Peter Wileman writes: Not enough credit is given to Eric Abetz for helping Labor across the line in Braddon. Typically, Abetz trolling through his dirt file came across trouble that Craig Garland got into 24 years ago, and so Abetz, demonstrating what a good christian he is, had to hold a press conference to make sure that the dirt was spread around. Result: 11% voted for Garland. I wonder what the result would have been without his mealy mouthed smear campaign?

 

On fixing My Health Record.

2shed writes:  I’m a GP. I have many patients who have complex health problems. Some of these sort of patients have been seriously harmed or have died due to lack of knowledge of their health status, and many who are elderly or suffer from chronic disease are poor historians.

That being said I am appalled that there are provisions to give other agencies outside of health access to these records. If this permission is not revoked then they will effectively wreck the e-record system. Too much vulnerability, too many end users, but for the millions of little old ladies and gents out there it is essential progress.

Fargyn writes: You seem to assume that the data being shared is complete and correct. The fact that the majority of health data in Australia is either still in paper form, incomplete or incorrect — with no means or funding made available to correct this — makes the system, even with right ownership and privacy control, rather pointless.

Ian Farquhar writes: I think today’s article on fixing the My Health fiasco misses a key recommendation. Let’s make the assumption that there is a legitimate reason for law enforcement, and only law enforcement, to access an individual’s health record without their consent or knowledge. In reality, finding actual cases where access to this data is the only way a crime could be prosecuted tends to identify boundary cases, and most examples of crimes I’ve heard used to justify this requirement are readily investigated by other means.

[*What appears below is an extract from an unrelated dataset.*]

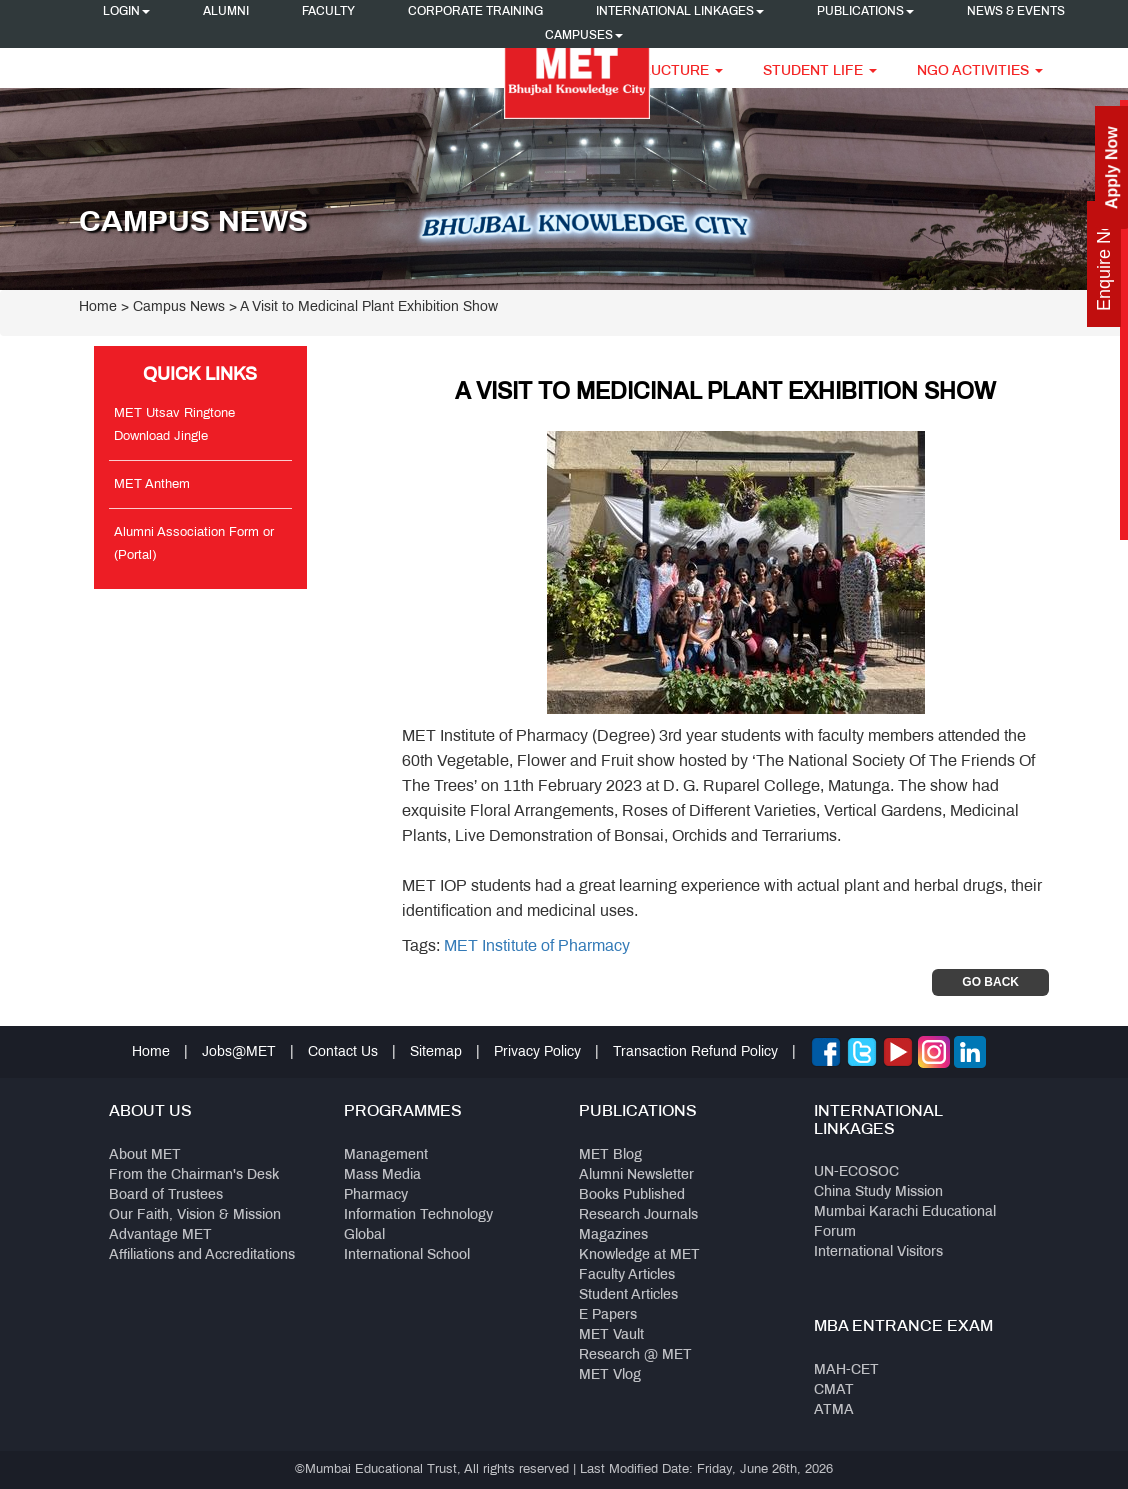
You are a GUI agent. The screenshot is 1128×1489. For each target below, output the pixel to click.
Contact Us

The change which is required is simple: the access should require a warrant, as proposed.  And if the matter which that warrant has been issued for has not resulted in a prosecution of the individual within six months, that individual should be officially notified that their health records were shared, with whom, and for what purpose. Addressing the need of very complex investigations which take longer than six months, investigators should be able to go back to a judge and get an extension which delays the notification.

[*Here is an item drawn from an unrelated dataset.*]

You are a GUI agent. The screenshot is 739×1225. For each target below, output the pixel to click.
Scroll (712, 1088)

Of course, logically, this proposal shouldn’t just apply to the health records.  The same should apply to a telecommunications interception as well, under the Telecommunications (Intercept and Access) Act 1979. This is actually not a new proposal, as a variant of the above was proposed within the Attorney-General’s department some years ago. Police and intelligence both made sure the proposal never saw the light of day.